Marchaban, sin embargo, por la admirable alfombra de paz que había sido Bélgica. Ahora, delante, atrás, a diestra y siniestra, no quedaba nada. Nada alcanzaba a dos metros de altura: aldeas, chimeneas, árboles, todo yacía aplanado en negro derrumbe. Los fugitivos huían desde la tarde anterior, sintiendo sobre sus espaldas el tronar de la artillería, que avanzaba a la par de ellos.

Las provisiones recogidas con terrible urgencia no alcanzaban a alimentar suficientemente a la densa columna. Los pequeños recién salidos del pecho materno, y sin poder tomar una sola gota de leche, sufrían de enteritis desde el primer día.

A las diez de la noche el alucinante tronar de los cañones se aproximó más aún, y los fugitivos aceleraron la marcha.

Como la noche anterior, la negra columna iba envuelta en el llanto de chicos que no habían comido ni dormido suficientemente, y en los gemidos de criaturas de pecho que sentían dolores de vientre por la leche materna aterrorizada.

El día llegó, sin embargo, y con la lívida madrugada comenzó a llover. Los hombres se calaron la capucha de los capotes, y las madres, tras una larga mirada de desesperación a sus vecinos masculinos más próximos, alzaron sobre sus criaturas ateridas el borde chorreante de sus mantos.

La columna se detuvo, y reuniendo los últimos alimentos —los últimos; no quedaba nada ya—, las mujeres y las criaturas pudieron mitigar el hambre. Sobró algo asimismo, pues muchas mujeres, muertas de fatiga y sueño, prefirieron continuar durmiendo en los carritos. Los viejos y enfermos tuvieron así un mínimo suplemento.

El sombrío conjunto de capotes y caballos en fuga reanudó la marcha, perseguido obstinadamente por el cañoneo.

A mediodía la lluvia continuaba con igual fuerza, y los fugitivos se detuvieron.

—¿Qué pasa? —se levantaron varias voces—. ¡No tenemos qué comer! ¡Sigamos!

—¡Sigamos! —se propagó hasta el fondo de la columna.

En la columna, sobre un carrito tirado por un viejo caballo reumático, iba una mujer cuyo marido había quedado luchando en los fuertes de Amberes. Llevaba consigo a sus tres hijos, el mayor de cinco años.

Ante la nueva parada, la mujer levantó inquieta la cabeza, arrebujando a su pequeño en brazos.

—¿Qué pasa? —preguntó.

—¡Nada! —le respondieron de atrás—. ¡Un momento nada más!

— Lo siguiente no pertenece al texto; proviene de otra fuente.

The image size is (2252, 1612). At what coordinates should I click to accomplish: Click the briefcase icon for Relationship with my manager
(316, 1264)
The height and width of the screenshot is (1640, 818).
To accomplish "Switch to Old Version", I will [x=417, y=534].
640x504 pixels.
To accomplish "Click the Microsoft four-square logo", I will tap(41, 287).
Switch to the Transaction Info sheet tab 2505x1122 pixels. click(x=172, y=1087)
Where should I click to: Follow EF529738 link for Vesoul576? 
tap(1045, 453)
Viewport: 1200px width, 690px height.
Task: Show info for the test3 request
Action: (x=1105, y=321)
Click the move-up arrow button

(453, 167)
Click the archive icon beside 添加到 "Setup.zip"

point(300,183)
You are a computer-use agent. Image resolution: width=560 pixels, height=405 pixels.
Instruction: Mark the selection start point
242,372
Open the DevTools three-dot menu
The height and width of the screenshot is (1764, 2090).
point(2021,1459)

—Es que mi hijo… —repuso la madre a media voz, doblándose sobre la criatura y oprimiéndole rápidamente las manos, la frente, el cuello—. ¡Tiene fiebre! —se dirigió con voz muy lenta y clara a su vecina inmediata—. No podemos seguir así… ¿Por qué no seguimos? —insistió mirando atentamente a uno y otro.

—¡Ya vamos! —gritó una voz ronca desde el fondo—. ¡Paciencia! ¡A todos nos llegará!

La vecina se dirigió entonces a la madre en voz baja:

—Están enterrando… Han muerto varios…

La madre clavó un rato sus ojos dilatados en la vecina.